§ Task instructions: Beginning with the line where "This screenshot has height=556, width=1029." appears, set down each line exactly until the records below end, and omit the pictures.

§ Records provided:
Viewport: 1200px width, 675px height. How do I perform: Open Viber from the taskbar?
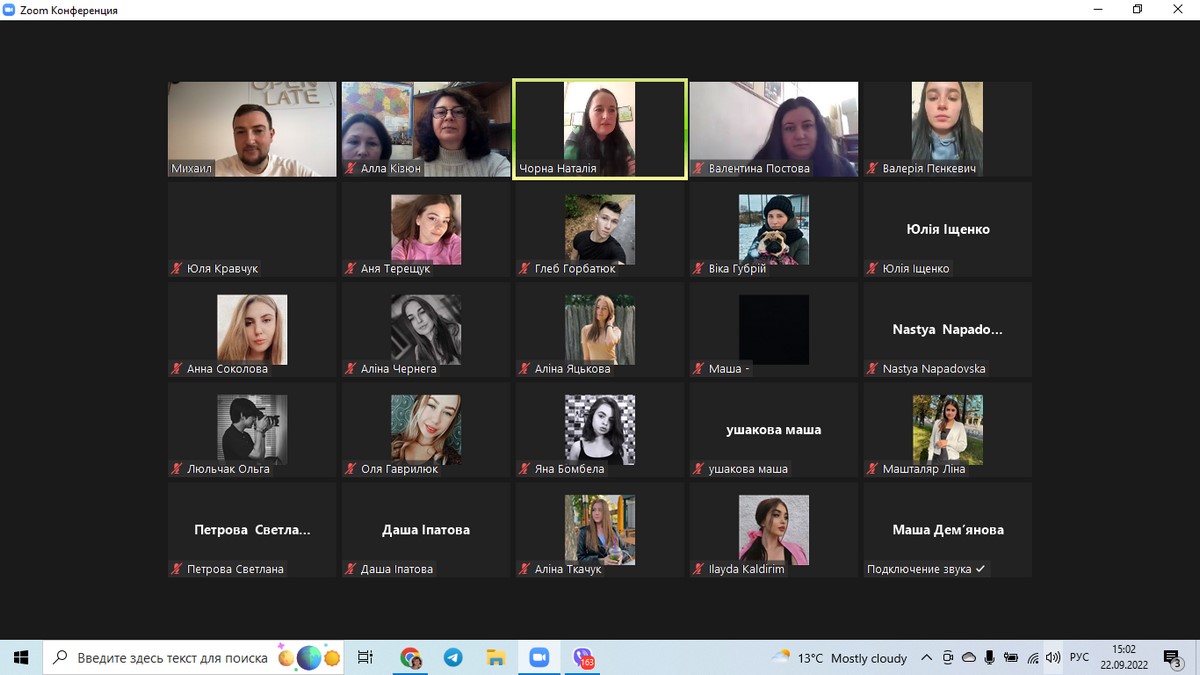coord(583,657)
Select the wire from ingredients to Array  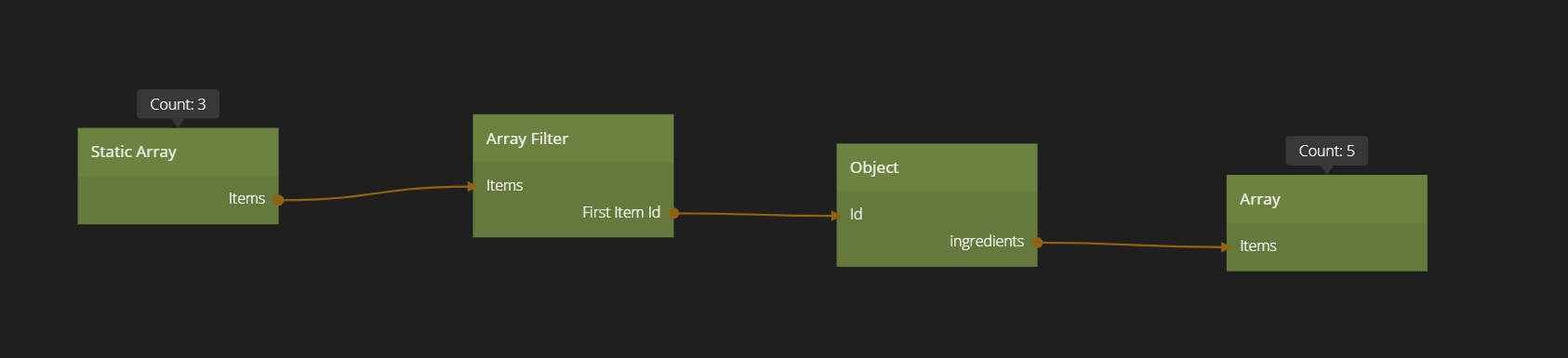click(1132, 245)
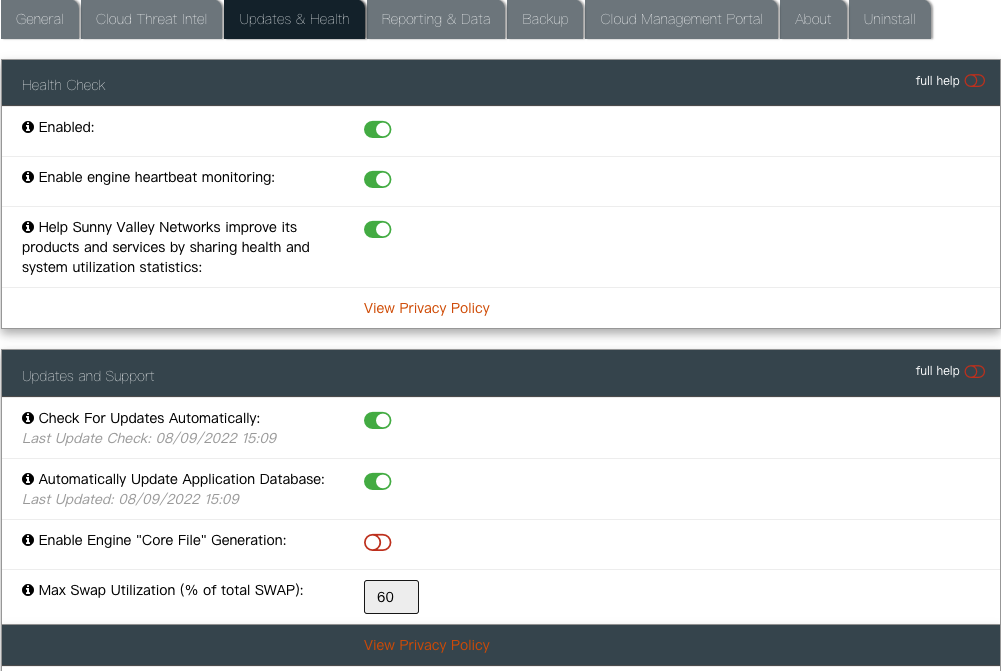Click info icon for Core File Generation

point(28,541)
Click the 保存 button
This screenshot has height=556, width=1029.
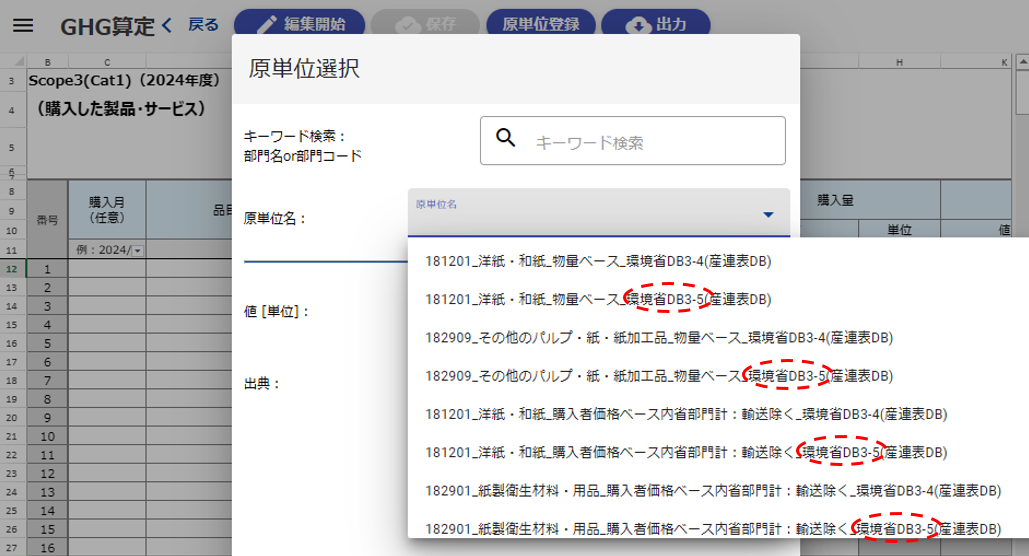tap(424, 25)
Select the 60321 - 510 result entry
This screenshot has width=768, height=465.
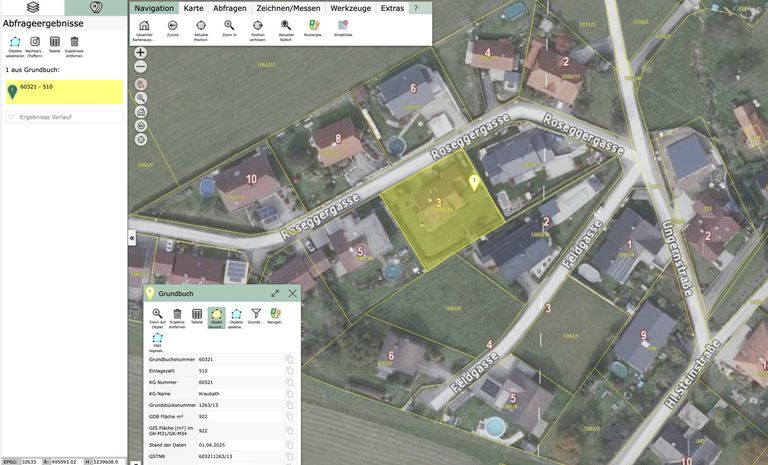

§ Exercise solution:
This screenshot has height=556, width=1029.
tap(424, 25)
Select the 60321 - 510 result entry
This screenshot has width=768, height=465.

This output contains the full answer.